Портрет Максимилиана Робеспьера, художник - Аделаида Лабиль-Гийар, 1791 год

И вот наконец настал благословенный день, когда гильотина поработает на благо Франции и положит конец кровавой карьере взбесившихся маньяков. Сегодня казнят подлых изменников, членов якобинского заговора – Робеспьера, Кутона, Сен-Жюста и других террористов. Всего 23 человека должны быть обезглавлены на площади Революции, на той самой площади, где ранее были казнены Людовик XVI, Мария-Антуанетта и героиня Франции Шарлотта Корде, ударом кинжала прервавшая презренную жизнь другого фанатика – Жана-Поля Марата. Такие мысли и настроения царили в парижской толпе, еще пару лет назад готовой носить этих людей на руках. Сопровождаемые жандармами телеги палача, громыхая на брусчатке, двигались по парижским улицам. На них сидели и лежали приговоренные к смерти люди. Но парижане жадно всматривались в лицо лишь одного из них – Максимилиана Робеспьера. Что чувствует сейчас это чудовище? Раскаялся ли он в своих злодеяниях? Понял ли, что испытывали все те невинные люди, которых он отправлял на казнь по тому же скорбному маршруту? Толпа хохотала, свистела, бушевала, как будто долго подавляемый ею ужас наконец вышел наружу и принял истерические формы. Якобинцы уходили из жизни безо всякого суда, под всеобщее облегчение и ликование, и это было красноречивее любых официальных обвинений. Неподкупный (так когда-то прозвали Робеспьера), казалось, не слышал, что происходило вокруг него. Он сидел в испачканном кровью камзоле, с перевязанной грязной тряпкой простреленной челюстью, рядом со своим полумертвым от ужаса братом Огюстеном в состоянии оцепенения, не реагируя на брань и крики, не замечая жандармов, которые указывали на него шашками. Глаза его были закрыты. Лишь однажды он открыл их, когда какая-то женщина, как злобная фурия, вскочила на подножку телеги и, держась одной рукой за ее край и размахивая перед его лицом другой, воскликнула: «Твоя смерть радует меня до глубины моего сердца! Отправляйся в ад, проклинаемый женами и матерями всех тех людей, которых ты убил!» Максимилиан посмотрел на нее полным боли взглядом и ничего не ответил.

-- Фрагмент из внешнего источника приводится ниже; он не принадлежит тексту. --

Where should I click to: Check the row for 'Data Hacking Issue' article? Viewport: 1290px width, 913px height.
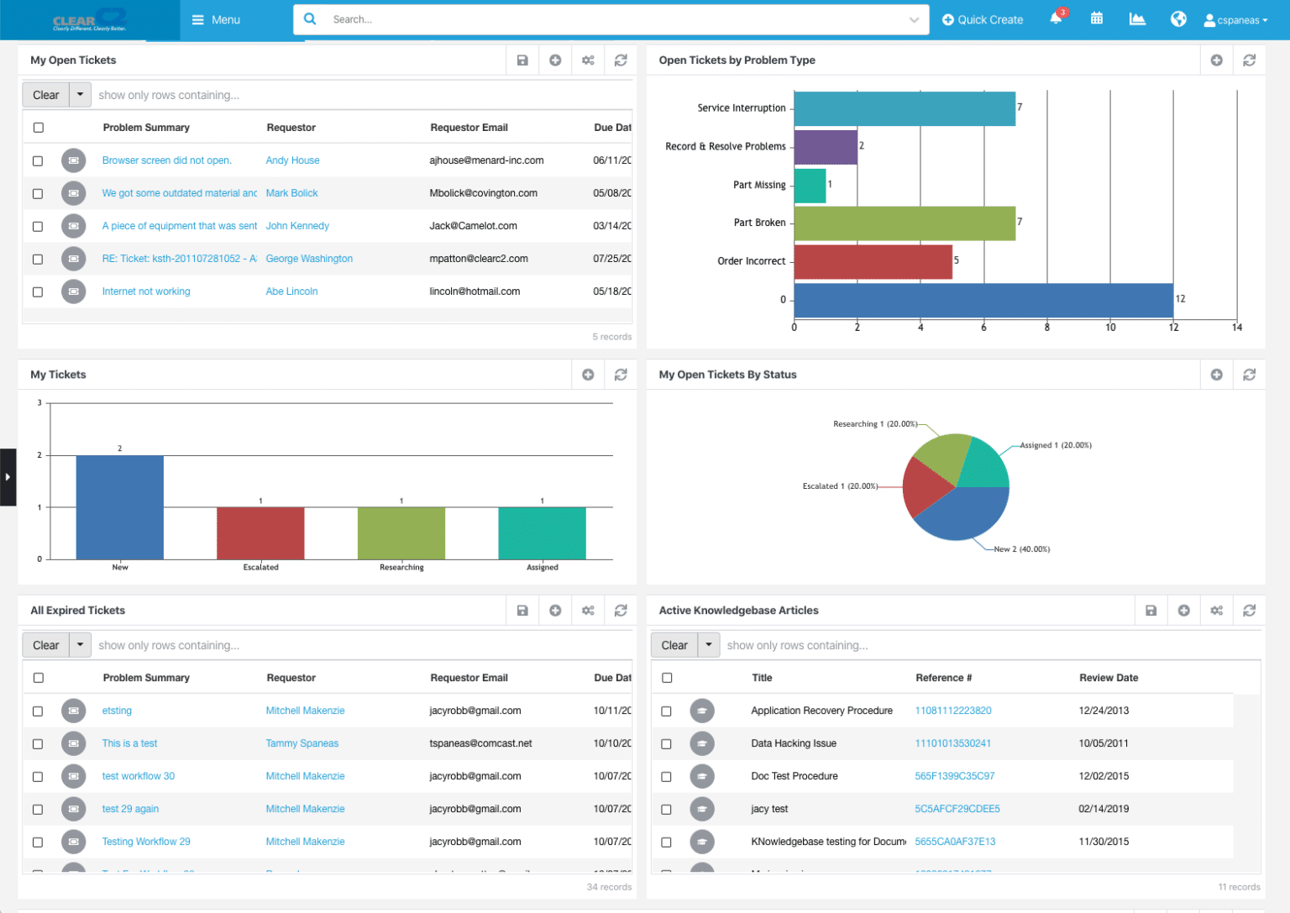(667, 743)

Казнь Робеспьера 28 июля 1794 года

Обреченных привезли на место казни, и палачи не мешкая принялись за свою кровавую работу. Робеспьера положили, как полено, лицом вниз у подножия эшафота. Он лежал и слушал, как на гильотину укладывали очередного его товарища, как опускался с глухим стуком нож, и голова отлетала в корзину. Нож поднимался, обезглавленное тело отвязывали, помост окатывали водой из ведра, чтобы смыть кровь, и все начиналось сначала. Наконец настала очередь Неподкупного. Его подняли и поставили на землю. Он вновь открыл глаза и увидел окровавленный нож: в глазах его застыл ужас. За время своей выдающейся политической карьеры Робеспьер погубил множество жизней, но он никогда не наблюдал казнь вблизи во всех ее отвратительных подробностях. Люди были для него фигурами на шахматной доске. Отправляя их на гильотину, он просто убирал с доски фигуры, не задумываясь о том, как после этого отрезают головы живым людям. Оказалось, что это очень страшно – стоять на эшафоте и видеть окровавленный нож, который должен оборвать твою жизнь. И ни одного сочувствующего взгляда, ни одного ободряющего слова. Только холодное любопытство, презрение и ненависть. Сансон грубо стащил с него камзол и сорвал грязную тряпку с его лица. Раздробленная челюсть отвисла, и Робеспьер издал ужасный крик, полный боли и отчаяния. Быть может, в этот момент он понял суть библейской мудрости: «Какой мерой меряете, такой и вам отмерят».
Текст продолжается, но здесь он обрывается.